Victory/DefeatBarack Obama is now the first black person to be elected to be President of the United States. No matter what side you were on in this election, you have to admit that this is an historic moment. I stayed up last night just so I could tell my neices and nephews that I saw the first black man get elected to be president. Amazing stuff.
I have to admit, though, that I was more intently watching the Proposition 8 race in California (mainly because it was running closer than the presidential election) that would ban gay marriage in the state's Constitution--reversing a ruling by the state's Supreme Court. The local CBS station in Los Angeles is calling the race a loss for gay-rights advocates, but they noted that it's still too close to say for sure.

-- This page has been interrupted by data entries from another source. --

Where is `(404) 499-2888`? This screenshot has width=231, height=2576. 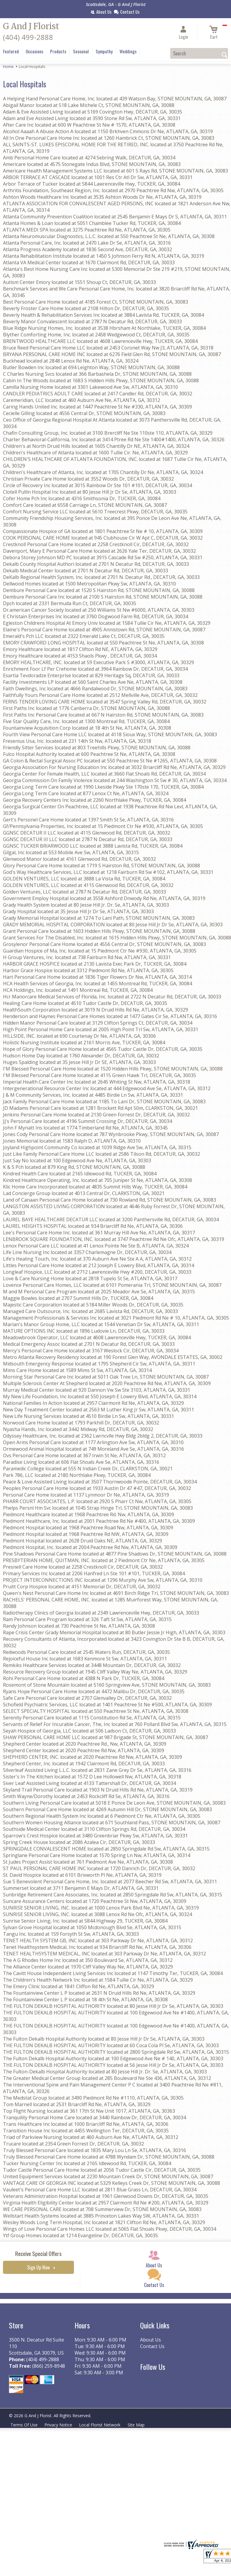
(404) 499-2888 is located at coordinates (28, 37).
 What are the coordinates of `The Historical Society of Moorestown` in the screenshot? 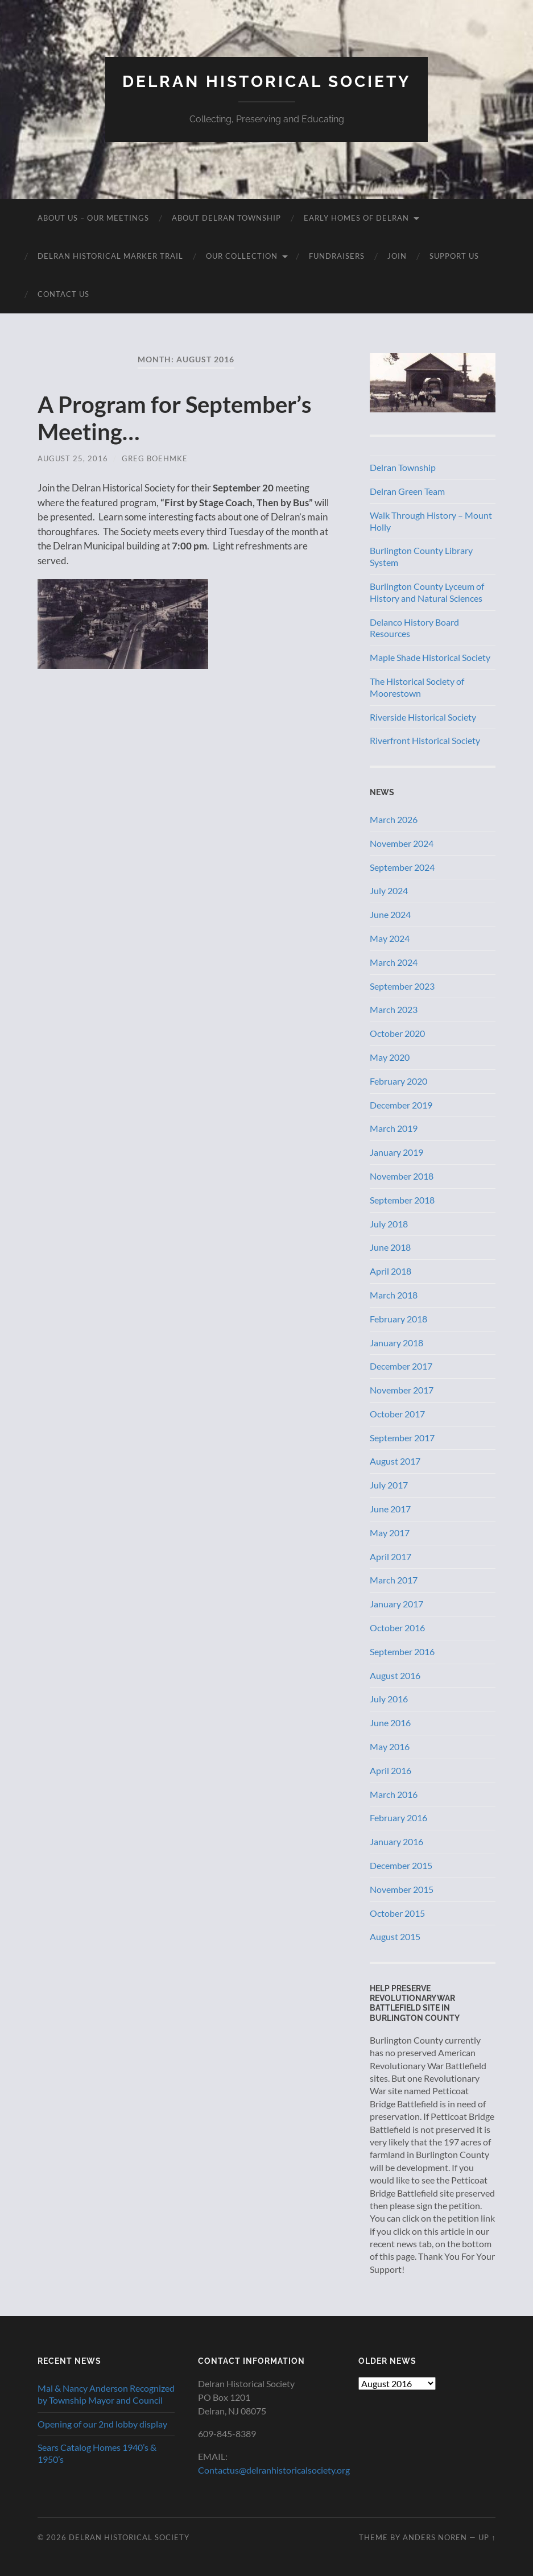 It's located at (417, 687).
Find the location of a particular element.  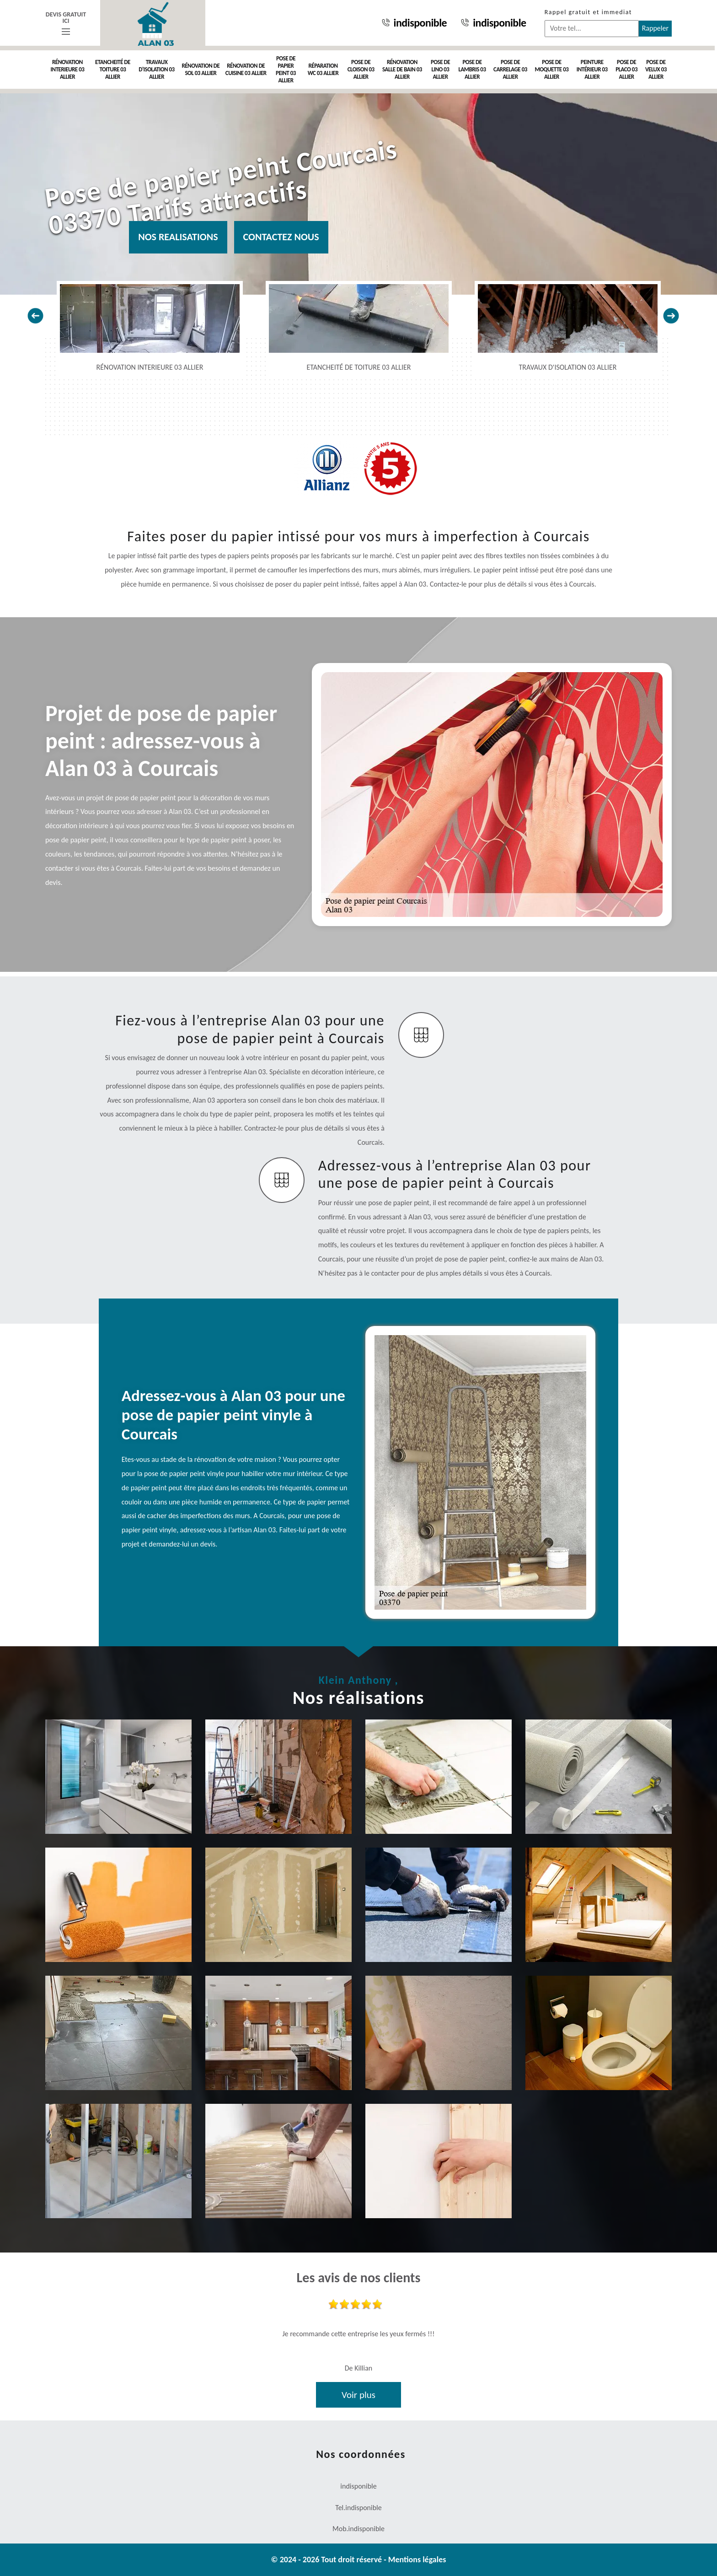

Peinture intérieur 03 Allier is located at coordinates (592, 69).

This makes my heart hurt. I had never felt more defeated, demeaned, and disillusioned in my life than when I watched Texas vote 75% in favor of banning gay marriage in our Constitution. I literally felt physically ill when it happened. I had hoped for more from California.
The supporters in that state are celebrating, I'm sure. But for what? We've let a snapshot of opinions in time decide the fate of real people in a state's Constitution. What was supported by 61% of the population just 8 years ago is now only supported by 51% this year, and will probably be supported by even fewer in 8 more years, but by then it will be too late. Constitutions aren't meant for popular opinion, and only time will show how sad these debates really are.
Most importantly, though, we're talking about people's lives. The supporters of Proposition 8 used scare tactics and half truths to get their point across, spinning the issue as a public policy matter. If only more people could see how little it has to do with public policy and how much it has to do with real people and real lives, maybe things would be different.